The urge to connect with the soil can go further than digging up potatoes and mowing the lawn. At the seven hotels on these pages, you can really get close to the earth, right down to sleeping inside it. Some of these destinations are literally subterranean; others are nestled in the landscape. Walls are made of the rawest materials: granite or chalk or (as at Michel Bras in France) glass that looks out onto a glorious view of open fields. Yet this very primitiveness is paradoxically comforting. And whether the hotel is in the Australian outback or on an Aegean island, each extraordinary place also offers pleasures of the most civilized kind, including remarkable hospitality and, of course, wonderful food.
The setting Carved into the volcanic cliffs of Negril's westernmost tip, this two-year-old boutique hotel for the hip belongs to Chris Blackwell, the founder of Island Records.
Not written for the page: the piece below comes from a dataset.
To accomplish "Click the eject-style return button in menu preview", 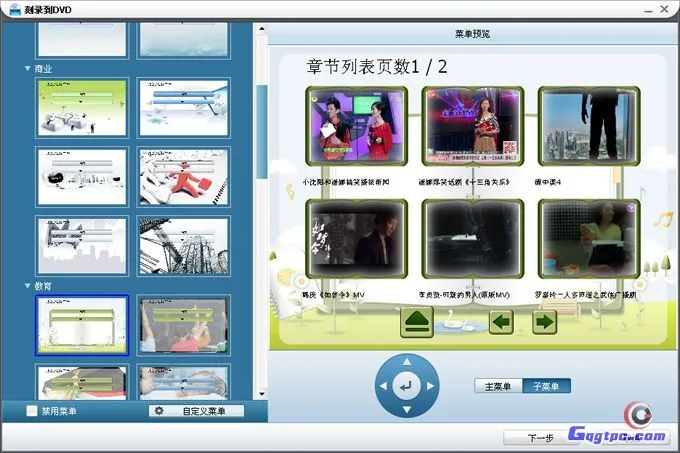I will coord(419,322).
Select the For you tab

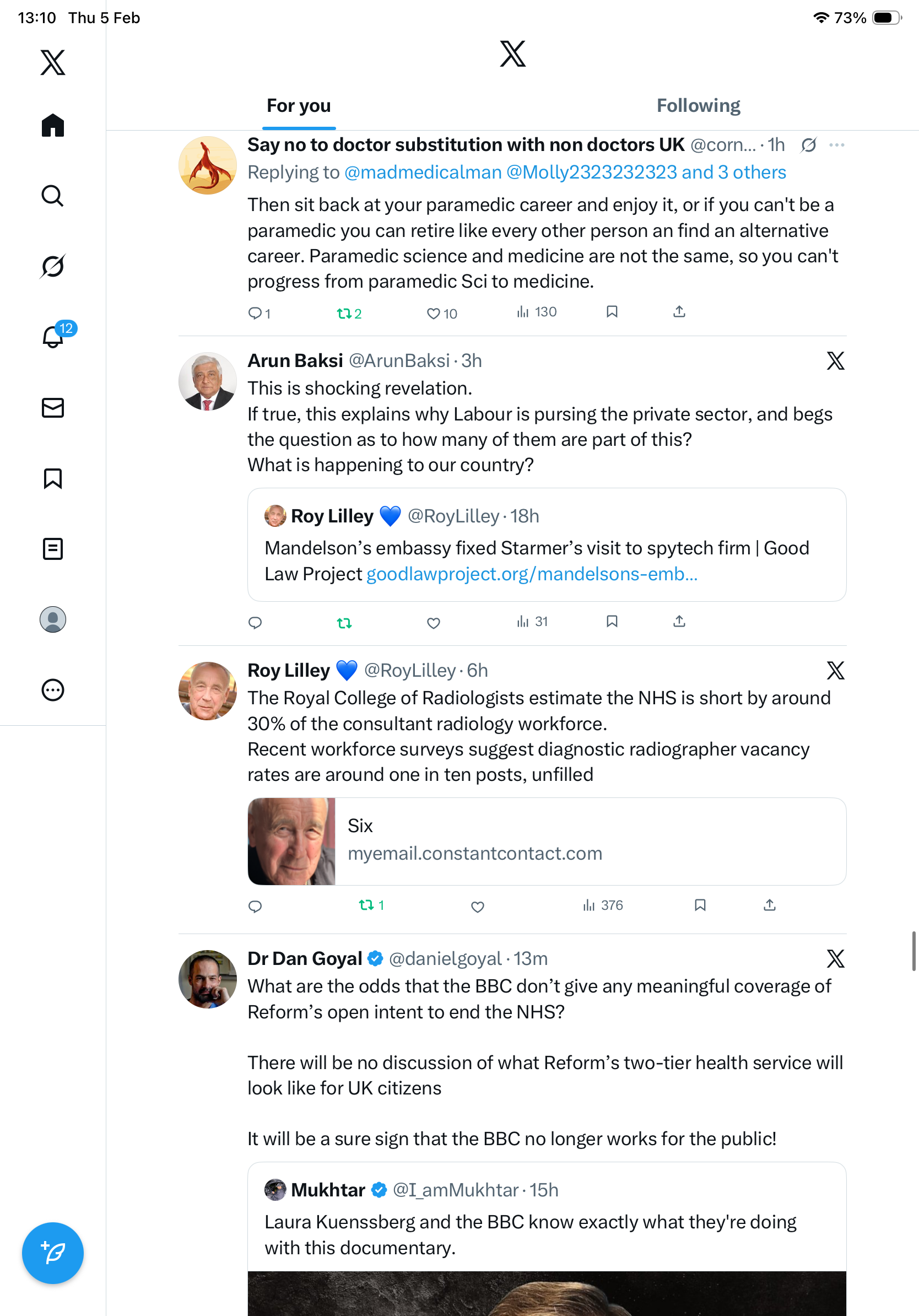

Grottoes and rock walkways perch over the sea; you climb down a coral staircase to snorkel along the tropical reef.
The rooms The Caves' 10 wood-framed, thatch-roofed cottages are hidden among palms and jungle. Walls painted Caribbean colors, hand-carved furniture, ceiling fans and mosquito-netted beds replay the island fantasy.
What to do Take in Aveda Spa treatments like open-air massages in a stone gazebo. Videos, CDs, a pool, a Jacuzzi and a sauna are available.
Where to eat Act like a reclusive rock star and eat on a private aerie hewn from a cliff, or join the party in the gazebo dining room.
What to eat Joy Miller is a great home-style chef. Her oxtail and curried-mutton stews, kingfish escovitch, jerk chicken, Jamaican breads and Yankee brownies are unpretentious and satisfying.
Details Lighthouse Rd., West End, Negril, Jamaica; 876-957-0270 or call Island Outpost Hotels at 800-688-7678; $375 per night for a two-person cottage to $825 per night for a four-person cottage.
Coober Pedy, South Australia
The setting Coober Pedy is an opal-mining town where the locals are literally troglodytes. The scene is cool: temperatures inside the caves can be 20 degrees lower than outside.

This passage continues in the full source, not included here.